Hope you are doing great. I would like to know whether we have log domain intensity normalization of FODs for output of the dwi2response tournier algorithm, just like mtnormalise for multi-shell data. Is dwinormalise enough for tournier algorithm? I am looking forward to your response.
I must admit, Intensity normalisation is quite a tricky topic. But generally: dwinormalise was developed before multi shell data were available – and before multi-tissue CSD. So it’s definitely appropriate for the original CSD (tournier) approach.
On the other hand, mtnormalise is what we currently recommend for MSMT-CSD outputs, but I don’t think it would be suitable for single-shell regular CSD. We’ve looked into the possibility of using it for 2-tissue MSMT-CSD (just WM+CSF), and I think we concluded it was ok, though the full 3-tissue approach should be used if it’s an option.
Just trying to prevent different concepts getting blurred:
mtnormalise applies to multi-tissue data, since it’s the presumption of a unity sum of tissue fractions on which it operates. So this would be the output of dwi2fod msmt_csd, regardless of what method was used to derive the response functions for such (though it would need to be a method that yields more than one response function).

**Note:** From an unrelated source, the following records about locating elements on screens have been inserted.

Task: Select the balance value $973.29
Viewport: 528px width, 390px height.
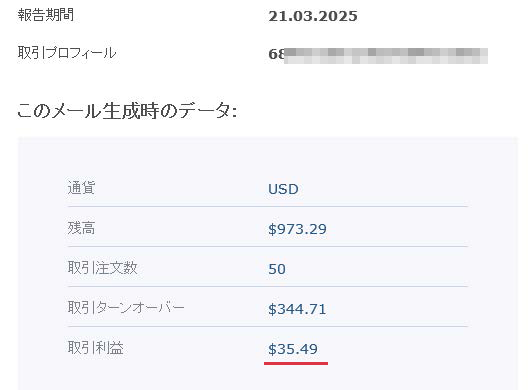Action: click(297, 229)
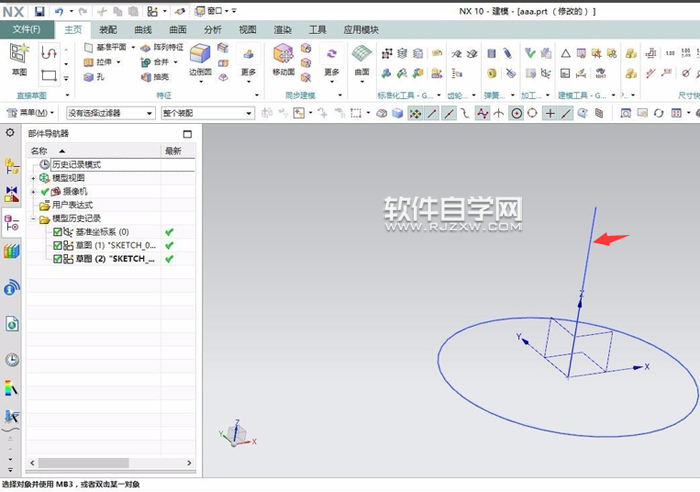Expand the 模型视图 tree node
This screenshot has height=492, width=700.
coord(34,178)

With dwi2response tournier, the output is a response function to be used for deconvolution, and so isn’t something that either bias field correction or intensity normalisation is directly applicable to. Use of that response function estimation algorithm however infers that one subsequently performs single-tissue deconvolution, to which a multi-tissue-based intensity normalisation is logically not applicable.
Note that you can actually theoretically run the multi-tissue normalisation algorithm but only provide it with a single tissue ODF image. Question is whether that is detrimental vs. beneficial, and whether it is preferable to some alternative approach (e.g. dwibiascorrect & dwinormalise group). For a genuine single-tissue deconvolution, I don’t think I’d be applying mtnormalise personally.
It is true that, with single-shell DWI data, one can nevertheless perform a multi-tissue deconvolution by making use of the b=0 data and using WM and CSF response functions. However this would necessitate using something other than the dwi2response tournier algorithm.
I think we need a figure in the documentation that explains the difference between single- and multi-shell data, single-tissue vs. multi-tissue response function estimation, single-tissue vs. 2-tissue vs. 3-tissue deconvolution, different forms of intensity normalisation, and the commands that get one from point to the next…
For my project, I have 260 subjects and want to create connectivity matrix base on the available parameters (mean FA and etc). I am looking for the best function for intensity normalization. My DWI data were acquired with a b0 (one and only one) and 64 volumes with b=1000 therefore I obtain the response function and fod image for white matter using the following codes:
but for intensity normalization, I am stuck at selection of the best function ( mtnormalise,dwinormalise and dwiintensitynorm). I read the Batman tutorial and followed this topic and couldn’t find a solution.
Can you please give me some advice regarding this issue?
Thanks for your response. Just for more clarification, I must use dwinormalise before extracting the response function, Am i right? Regarding the usage of this function, two algorithms are available (group and individual), which of them can be used for quantitative analyses in my subjects?
Hello @milad ,
You can use dwinormalise, that’s true. You can choose either group or individual. Having said that, individual will be fine, and you can compare quantitative metrics later.
Direct use of dwinormalise individual is not very typical; dwinormalise group itself internally calls dwinormalise individual, and that component was made accessible at the command-line rather than just embedding the code in case it is of use to anyone, but it’s not typically accessed directly.
If using that approach, you would typically want to use dwinormalise group before estimating response functions, since it will better balance the magnitudes of the response functions across individuals prior to computing the group average. That’s less consequential now due to the internals of how responsemean works, but it’s still logically the better sequence of steps.